Invariant re-validation. All behavioral invariant shapes (B1–B10, §5) are re-evaluated against the merged state. A session may internally satisfy all invariants, but the merged combination with canonical-record changes from other sessions may introduce violations.
Constraint re-evaluation. Active constraints are re-evaluated against the merged state. Constraint conflicts between session changes and canonical-record changes surface as B8 Signals.

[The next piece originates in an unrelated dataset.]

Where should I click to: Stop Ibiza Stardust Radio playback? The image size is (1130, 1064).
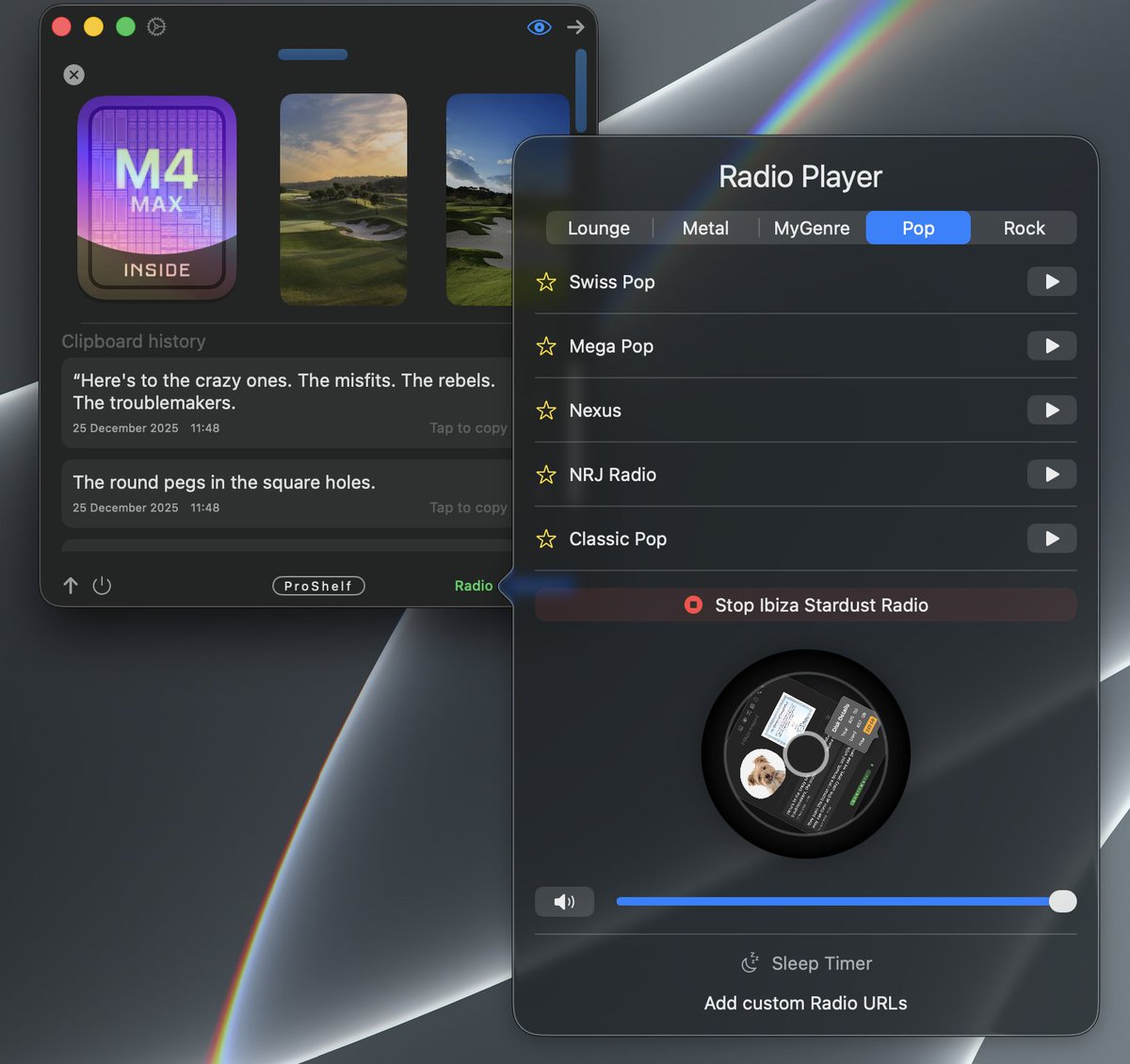805,605
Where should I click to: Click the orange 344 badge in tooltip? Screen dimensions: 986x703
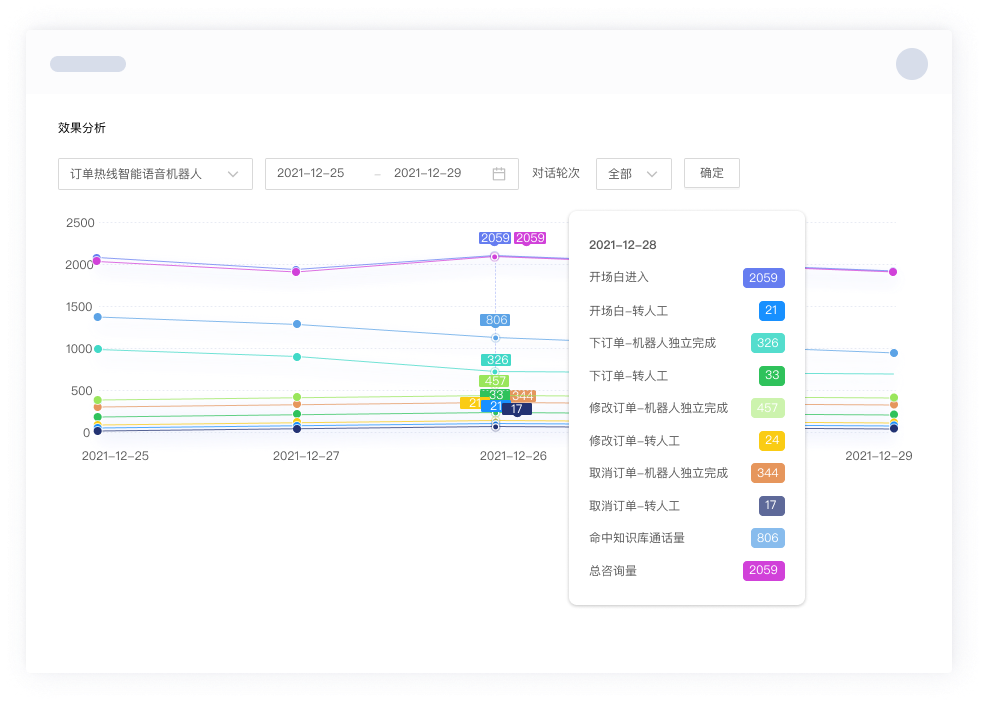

Truth type preservation. Session changes cannot promote truth types (Derived → Declared → Authoritative) during merge. Promotion occurs through the standard promotion workflow (§6.3) after merge. This prevents session isolation from being used to bypass human epistemic review (B10, §5).
§30.5 SDK Constraints
MUST. Provide session isolation for all write operations. Enforce the five-state lifecycle. Validate all invariant shapes at merge time. Preserve truth type boundaries through session lifecycle. Record session metadata (initiator, scope, duration, merge decision) as governance lineage.
MUST NOT. Allow unsessioned writes to the canonical record (all modifications must occur within a session context). Allow truth type promotion during merge. Allow scope overreach (actor cannot modify objects outside their delegation).
DESIGN SPACE. Storage implementation (Dolt branching, Git branching, PostgreSQL schema partitioning, or other isolation mechanisms). Lock granularity and timeout configuration. Merge conflict resolution UI and workflow. Session duration limits. Concurrent session limits per actor.
Scope
Scope limited to logical model specification. Transport protocol, serialization format, and implementation languages are DESIGN SPACE.
Implementation Requirements
SDK implementations MUST respect all invariant shapes, enforce truth type boundaries, and validate all constraints at specified passes. Specification is immutable during lock period. SHACL two-pass validation is mandatory. Truth type boundaries are preserved through all operations. Session isolation is required for all writes.